Wade Blevins, in an effort to share his knowledge and elite-level instruction to area citizens, has brought his talents to Dustin Holland’s Black Gold gym to teach the 5,000 year-old practice of Wushu.

Blevins, who grew up watching Jackie Chan movies and Friday Night Kung-Fu Theater with his mother, became a student of Korean Martial Arts at age 12.

“Everything about the culture fascinated me,” said Blevins.

In 1999, he read an article that featured a Traditional Chinese Martial Arts instructor named Luo Minghan.

Minghan, one of the top 100 Wushu coaches in China, was instructing students in Oklahoma. Blevins immediately used the internet to find Minghan’s phone number, contacted him, and requested Minghan become his Sifu (translated at “teacher father”).

“I drove to Tulsa and became his student that day,” Blevins said.

During his time as a student of Sifu Luo’s, Blevins won countless medals in national martial arts competitions, numerous grand championships, and was a three-time medalist as a member of the US Traditional Chinese Martial Arts team.

Wushu, generically referred to as Kung-fu, is the national sport of China. Wushu is not Karate, nor is it boxing.

It is also not just a combat technique. Wushu is a way to transform one’s physical, intellectual, and spiritual self into a disciplined, skilfull athlete.

Blevins is not only qualified to teach the physical art of Wushu, he is passionate about spreading the martial ethics, or “wu de”, of the globally competitive sport.

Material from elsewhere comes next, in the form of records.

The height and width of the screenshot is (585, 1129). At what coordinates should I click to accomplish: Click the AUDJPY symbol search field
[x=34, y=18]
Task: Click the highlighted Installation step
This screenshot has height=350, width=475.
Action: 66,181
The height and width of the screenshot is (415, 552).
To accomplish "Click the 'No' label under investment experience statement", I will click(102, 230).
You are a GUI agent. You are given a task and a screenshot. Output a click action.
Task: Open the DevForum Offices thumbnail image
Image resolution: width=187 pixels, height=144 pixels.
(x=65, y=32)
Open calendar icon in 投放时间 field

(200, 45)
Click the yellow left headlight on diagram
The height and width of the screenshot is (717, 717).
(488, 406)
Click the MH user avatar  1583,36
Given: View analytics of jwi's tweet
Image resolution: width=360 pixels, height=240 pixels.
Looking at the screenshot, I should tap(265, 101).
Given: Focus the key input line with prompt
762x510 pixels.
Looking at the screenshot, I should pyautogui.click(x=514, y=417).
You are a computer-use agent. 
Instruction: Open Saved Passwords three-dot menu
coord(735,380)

“Humility, patience, perseverance, honesty and integrity [touch] every aspect of Chinese culture,” said Blevins.

Blevins chose to open his Midwest Wushu Chinese Martial Art Center in Jay because he does not believe that location should limit those in rural areas.

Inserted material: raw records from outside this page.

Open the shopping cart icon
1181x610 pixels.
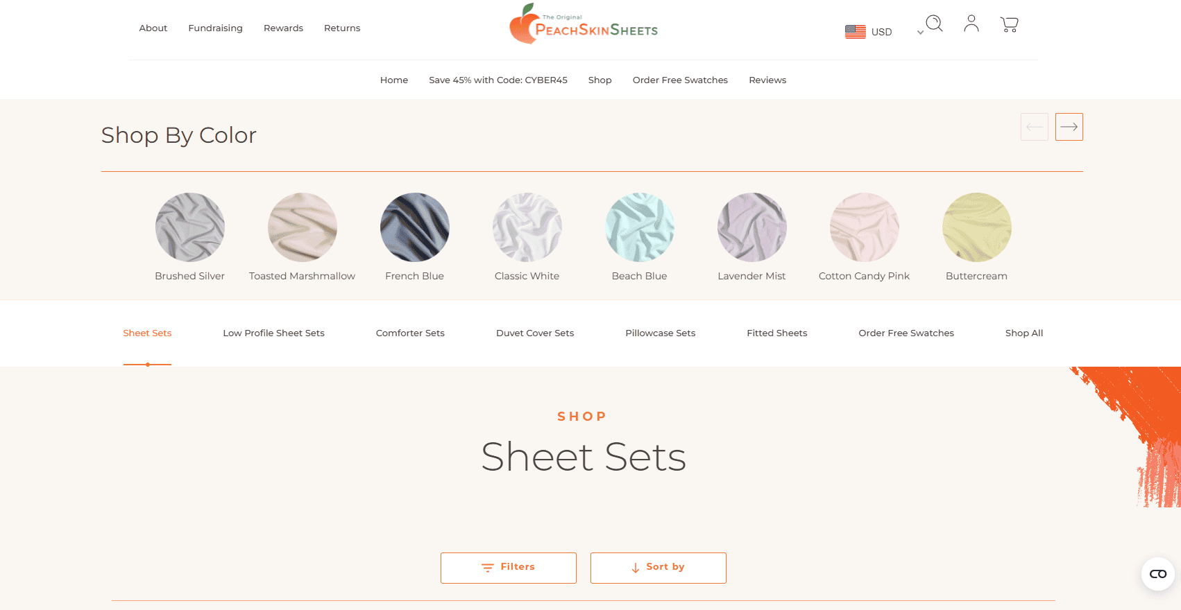[1009, 24]

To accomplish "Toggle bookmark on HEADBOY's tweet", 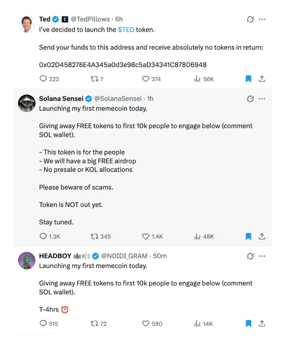I will coord(248,323).
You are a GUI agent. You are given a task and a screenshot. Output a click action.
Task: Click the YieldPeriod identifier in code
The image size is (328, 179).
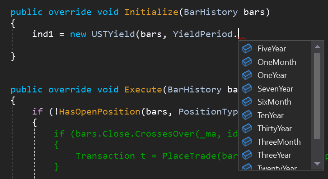(x=203, y=34)
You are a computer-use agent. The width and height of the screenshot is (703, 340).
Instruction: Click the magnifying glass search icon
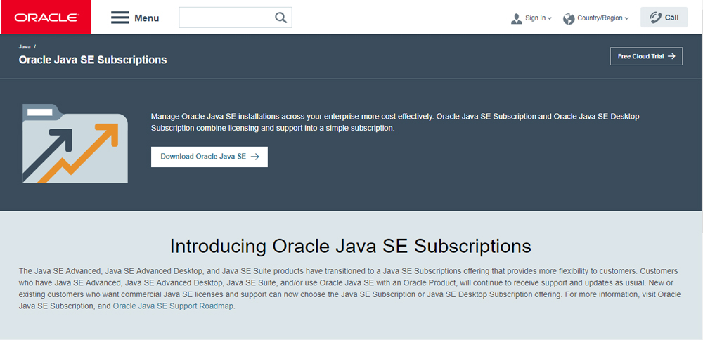pos(280,18)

“It’s not fair that only larger cities have high-quality instruction,” he said.

As with any art, Wushu takes practice - a lot of practice. Training sessions begin with warm-up exercises to loosen the body and mind.

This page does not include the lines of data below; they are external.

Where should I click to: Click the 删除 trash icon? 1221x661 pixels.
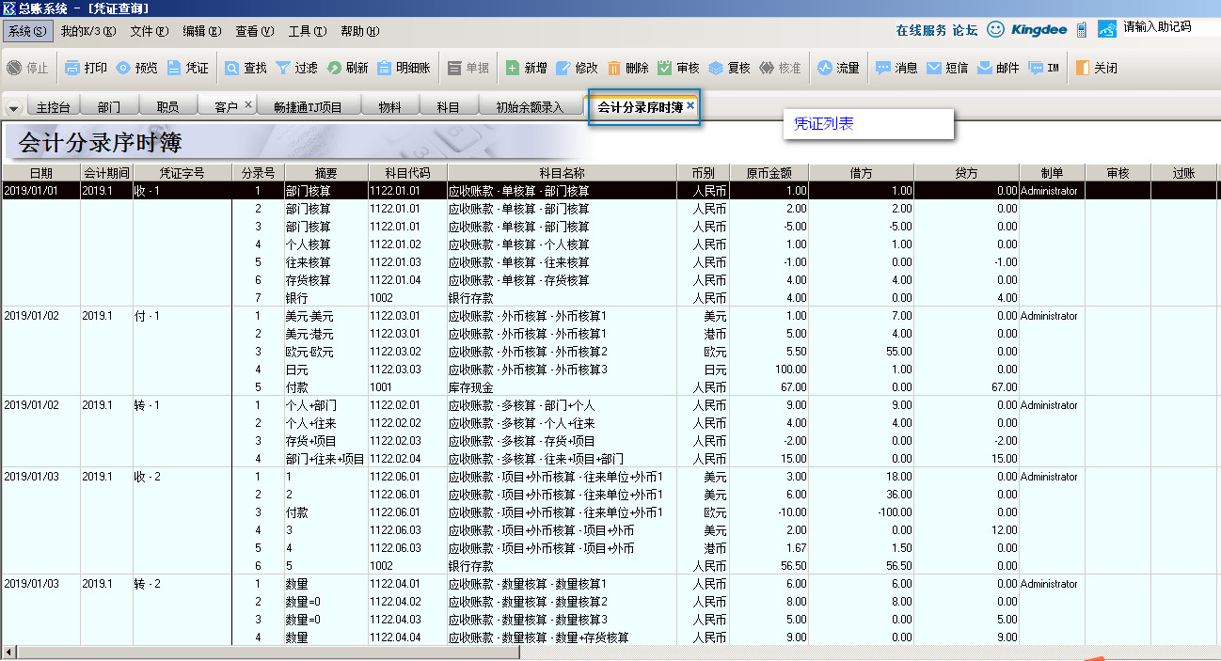click(614, 68)
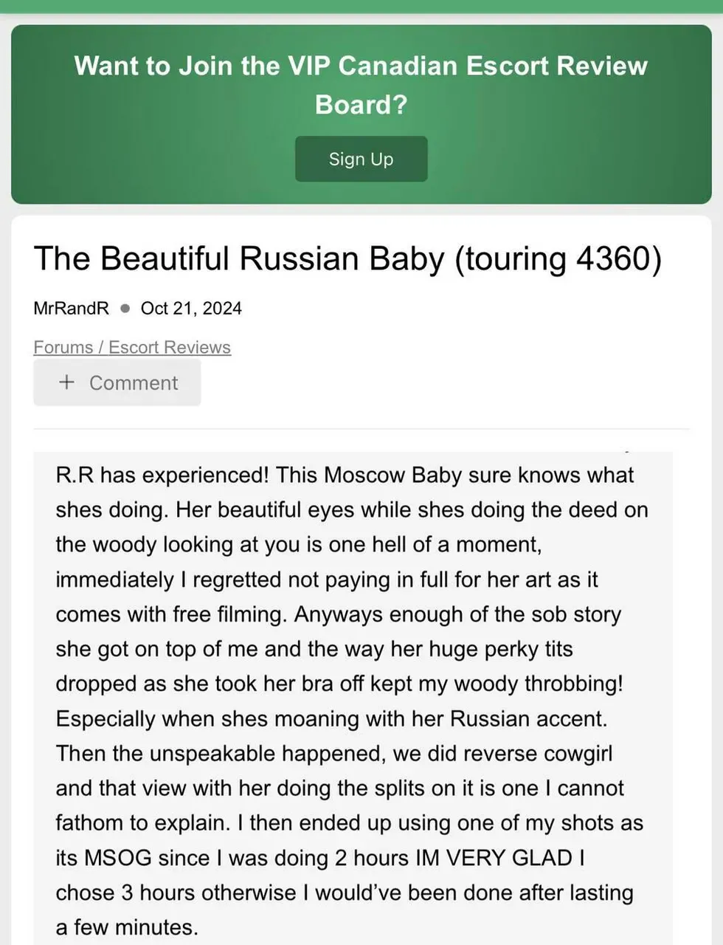Open MrRandR's author profile
Screen dimensions: 723x945
coord(71,308)
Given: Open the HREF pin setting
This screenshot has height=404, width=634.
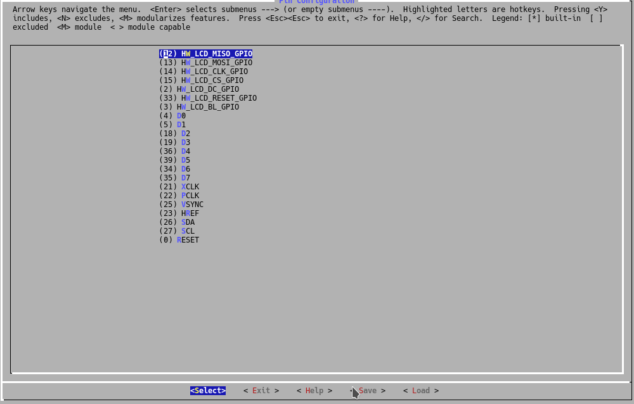Looking at the screenshot, I should click(180, 213).
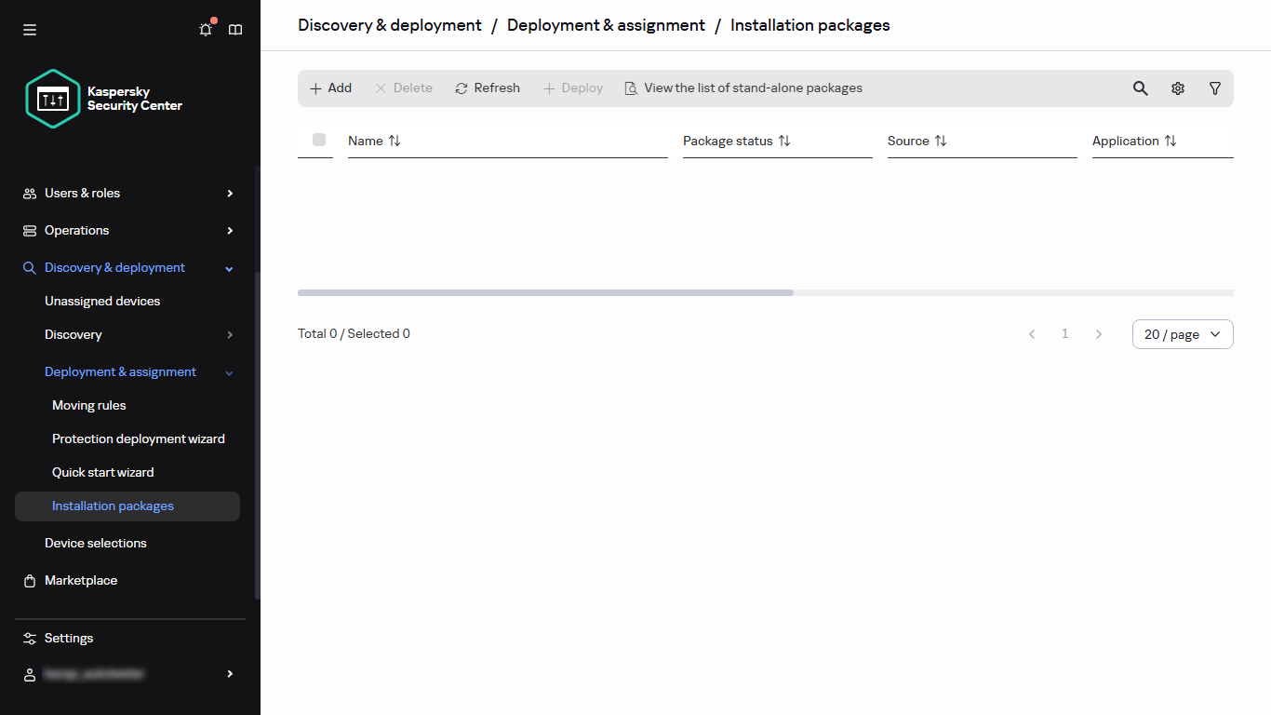
Task: Click the Settings gear at the sidebar bottom
Action: [66, 638]
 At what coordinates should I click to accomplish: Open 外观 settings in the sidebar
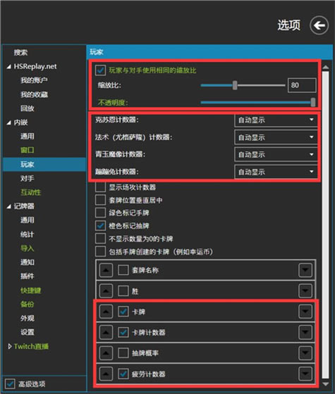(28, 318)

Each technique and skill is taught in a deliberate succession to create a platform for the next.

“[Wushu] is something a person builds on,” said Blevins.

In fact, students can expect to wait one year for sparring and self-defense classes to begin.

“It is important that students “have enough skill not to hurt each other,” Blevins explained.

The cost for participants is $60 per month for one class per week or $80 per month for two classes per week. There is a discount for students who qualify for free/reduced lunch.

If You Go

Classes will be offered in the evenings at Black Gold gym in Jay.

Tuesdays 7 to 9 p.m., - Adult and Kids ages 6-16 combined class

Thursday 6:30 to 7:30 p.m. - Kids ages 6-16

Thursday 7 to 9 p.m. - Adults

Wednesday 5:15 to 6 p.m. - Toddlers

Wednesday 7:30 to 8:30 p.m. - Tai Chi class open to all ages

Wade Blevins will offer Lion Dance classes beginning in September.